Provided data:

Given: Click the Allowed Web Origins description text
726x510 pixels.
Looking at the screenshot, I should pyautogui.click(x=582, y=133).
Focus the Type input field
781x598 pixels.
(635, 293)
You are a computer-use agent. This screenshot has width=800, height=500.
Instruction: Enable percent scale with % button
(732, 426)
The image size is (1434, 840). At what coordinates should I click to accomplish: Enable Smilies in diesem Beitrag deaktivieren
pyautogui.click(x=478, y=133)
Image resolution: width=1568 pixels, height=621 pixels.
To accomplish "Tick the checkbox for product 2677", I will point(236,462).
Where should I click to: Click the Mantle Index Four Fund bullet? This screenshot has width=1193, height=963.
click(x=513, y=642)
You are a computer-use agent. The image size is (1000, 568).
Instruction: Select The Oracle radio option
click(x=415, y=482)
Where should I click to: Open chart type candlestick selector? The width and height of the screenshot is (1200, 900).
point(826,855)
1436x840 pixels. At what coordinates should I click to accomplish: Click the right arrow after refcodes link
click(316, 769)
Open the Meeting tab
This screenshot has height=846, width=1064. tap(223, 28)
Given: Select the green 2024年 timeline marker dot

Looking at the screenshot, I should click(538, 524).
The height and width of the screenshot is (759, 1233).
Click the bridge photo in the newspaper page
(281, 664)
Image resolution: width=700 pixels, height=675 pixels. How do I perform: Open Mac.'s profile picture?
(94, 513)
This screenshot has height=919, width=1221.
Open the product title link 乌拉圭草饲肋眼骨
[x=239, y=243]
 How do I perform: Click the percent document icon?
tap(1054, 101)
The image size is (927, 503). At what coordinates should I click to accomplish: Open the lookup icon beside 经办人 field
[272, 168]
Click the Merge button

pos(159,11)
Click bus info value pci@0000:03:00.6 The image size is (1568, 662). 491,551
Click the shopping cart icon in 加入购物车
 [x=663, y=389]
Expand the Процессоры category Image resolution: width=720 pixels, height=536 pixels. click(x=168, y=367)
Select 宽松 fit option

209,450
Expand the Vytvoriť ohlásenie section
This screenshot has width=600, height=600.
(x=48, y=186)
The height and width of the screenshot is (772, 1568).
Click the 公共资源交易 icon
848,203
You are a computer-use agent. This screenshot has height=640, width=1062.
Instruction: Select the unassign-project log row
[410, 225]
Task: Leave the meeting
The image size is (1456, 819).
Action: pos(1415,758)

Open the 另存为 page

Work request: Copy each line of the listing above that includes the word "Expand".

Finished exercise:
Expand the Процессоры category Image resolution: width=720 pixels, height=536 pixels. click(x=168, y=367)
Expand the Vytvoriť ohlásenie section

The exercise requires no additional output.